Deliver us as black people from reflexive racial responses

I have a new prayer for a future age, based on a past age. When I was a child, Jim Crow laws were still kicking. It was the tail end of some of our nation’s harshest racism when skin color dictated treatment and regulated fairness. The population seethed with rage at unrequited justice.

Courtesy of Paula Price

The history and horror of mistreatment, coupled with the inability to escape overarching bigotry, stamped your core foundation as a child. Out of self-preservation, you had to build defenses that safeguarded, but never insulated, your psyche. Panic would grip you when you left the security and familiarity of a black neighborhood to venture into the white world. Encountering a white person paralyzed you. Not knowing if your skin color would trap or harm you, your heart raced, your head pounded, your ears rang, and your muscles tensed. Instinctively and reflexively, you went into fight or flight. This didn’t diminish over time, you just got used to the feelings that churned subconsciously.

Growing up in such an environment, knowing that others may not accept us because of our skin color, bred deep-seated fear, anger, and terror. Our response became instinctive, reflexive, sometimes irrational, often muscular. It was also conditional, sown purposely into black children for our own protection. Long before we could discover for ourselves that our skin color could be deadly, our parents had to tell us about racism. Before they would send a five-year-old to kindergarten or a ten-year-old to join a club, they drew a racial picture to convince us to be watchful, that dangers lurking outside the neighborhood could snatch us away. These fearsome facts would return to us at night.

From this background, I offer my prayer. I pray first of all, that God graces our black population with the spirit of truth. Scripture speaks of people who are zealous, but not according to knowledge. We’re often zealous, but equally often, we feel it’s okay to live without knowledge. Because of that, we get oversaturated with historical and often one-sided tales of bias and bigotry. Wrong facts tend to blind our judgment, making us ungrateful and even hateful.

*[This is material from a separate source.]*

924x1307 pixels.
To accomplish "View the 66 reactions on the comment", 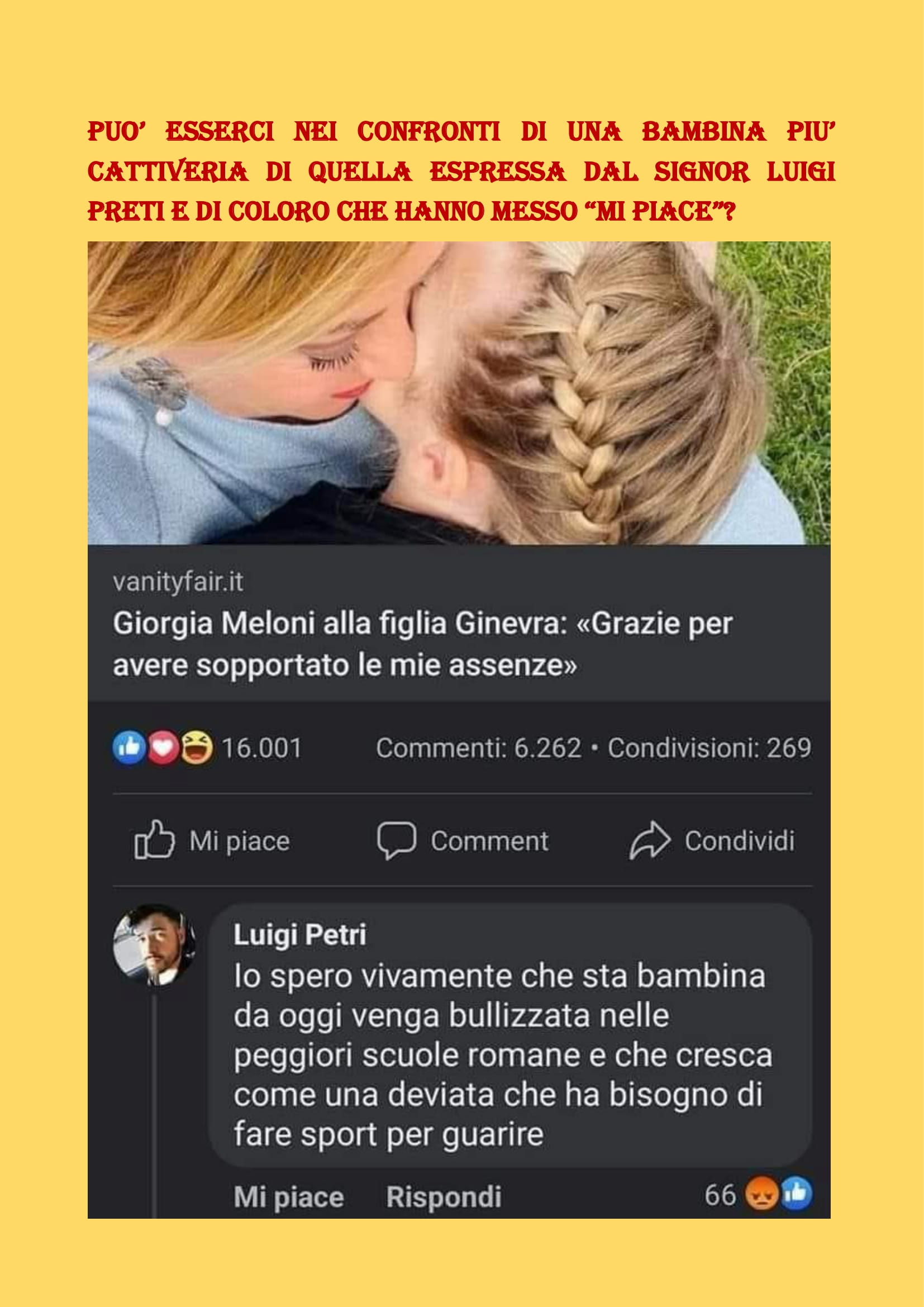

Take the current rage-fest over Kamala Harris. There is contention among many blacks that her skin color alone should be the measure of her character. Her faith is not a factor, because her skin color defines it. Her politics do not matter because as black Americans, we commiserate and celebrate skin tone first. Her hostility to her political opponents is acceptable because her skin color, being darker than a white American, justifies her. Such sight-without-sound judgment downgrades our wisdom and credibility.

Where is our conscience?

Every black person knows Harris is a “colored” woman, not a black American. A Jamaican father and East Indian mother do not justify the reflexive black American defense of her qualifications. It is irresponsible to induct every person of color into the black American’s plight. It is political bigotry to skip over Condoleezza Rice, the first truly black woman to hold a high seat in our government. If we go down this road, we could just say “colored” and abolish black or African American altogether.

The furor over Harris is not the first time the values and politics of the black population have fallen to race-based loyalties. Let us not forget the Barack Obama administration that showed loyalty to just about anything but black Americans. Our enthusiasm over what should have been our day of dignity and distinction ended in disappointment because of our flawed ethnic ideals. At the end of those eight years, black people could barely say what ground that president gained for us.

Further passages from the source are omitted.